[Input records — start]
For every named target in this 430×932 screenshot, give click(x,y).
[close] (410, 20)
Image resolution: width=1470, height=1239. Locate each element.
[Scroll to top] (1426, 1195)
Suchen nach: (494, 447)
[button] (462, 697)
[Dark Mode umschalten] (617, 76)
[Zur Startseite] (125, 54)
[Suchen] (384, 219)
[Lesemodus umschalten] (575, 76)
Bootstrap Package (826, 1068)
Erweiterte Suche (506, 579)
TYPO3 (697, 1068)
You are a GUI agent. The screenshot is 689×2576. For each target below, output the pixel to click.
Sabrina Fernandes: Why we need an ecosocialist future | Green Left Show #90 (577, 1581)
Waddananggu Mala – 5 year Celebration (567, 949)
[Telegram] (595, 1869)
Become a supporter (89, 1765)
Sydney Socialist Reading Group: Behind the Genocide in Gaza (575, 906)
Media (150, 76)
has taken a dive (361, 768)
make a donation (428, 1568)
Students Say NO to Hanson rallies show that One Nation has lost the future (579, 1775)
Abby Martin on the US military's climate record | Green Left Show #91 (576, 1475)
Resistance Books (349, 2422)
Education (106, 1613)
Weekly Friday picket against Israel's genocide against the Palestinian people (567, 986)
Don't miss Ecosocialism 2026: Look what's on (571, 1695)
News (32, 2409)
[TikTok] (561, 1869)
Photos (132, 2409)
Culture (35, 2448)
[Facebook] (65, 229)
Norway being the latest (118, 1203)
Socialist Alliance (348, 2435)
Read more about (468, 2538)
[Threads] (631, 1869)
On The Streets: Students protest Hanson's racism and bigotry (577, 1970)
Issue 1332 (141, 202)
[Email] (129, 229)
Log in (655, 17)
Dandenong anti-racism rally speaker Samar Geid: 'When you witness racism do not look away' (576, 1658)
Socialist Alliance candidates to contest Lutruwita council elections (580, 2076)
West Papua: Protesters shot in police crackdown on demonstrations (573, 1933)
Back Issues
[Input records — finish]
Would you repeat the records above without any changes?

:: Finished exercise ::
For every named target in this 430×932 screenshot, give click(x,y).
[close] (410, 20)
Image resolution: width=1470, height=1239. Locate each element.
[Scroll to top] (1426, 1195)
Suchen nach: (494, 447)
[button] (462, 697)
[Dark Mode umschalten] (617, 76)
[Zur Startseite] (125, 54)
[Suchen] (384, 219)
[Lesemodus umschalten] (575, 76)
Bootstrap Package (826, 1068)
Erweiterte Suche (506, 579)
TYPO3 (697, 1068)
You are a GUI agent. The screenshot is 689×2576. For each target below, output the pixel to click.
Sabrina Fernandes: Why we need an ecosocialist future | Green Left Show #90 (577, 1581)
Waddananggu Mala – 5 year Celebration (567, 949)
[Telegram] (595, 1869)
Become a supporter (89, 1765)
Sydney Socialist Reading Group: Behind the Genocide in Gaza (575, 906)
Media (150, 76)
has taken a dive (361, 768)
make a donation (428, 1568)
Students Say NO to Hanson rallies show that One Nation has lost the future (579, 1775)
Abby Martin on the US military's climate record | Green Left Show #91 (576, 1475)
Resistance Books (349, 2422)
Education (106, 1613)
Weekly Friday picket against Israel's genocide against the Palestinian people (567, 986)
Don't miss Ecosocialism 2026: Look what's on (571, 1695)
News (32, 2409)
[TikTok] (561, 1869)
Photos (132, 2409)
Culture (35, 2448)
[Facebook] (65, 229)
Norway being the latest (118, 1203)
Socialist Alliance (348, 2435)
Read more about (468, 2538)
[Threads] (631, 1869)
On The Streets: Students protest Hanson's racism and bigotry (577, 1970)
Issue 1332 (141, 202)
[Email] (129, 229)
Log in (655, 17)
Dandenong anti-racism rally speaker Samar Geid: 'When you witness racism do not look away' (576, 1658)
Socialist Alliance candidates to contest Lutruwita council elections (580, 2076)
West Papua: Protesters shot in police crackdown on demonstrations (573, 1933)
Back Issues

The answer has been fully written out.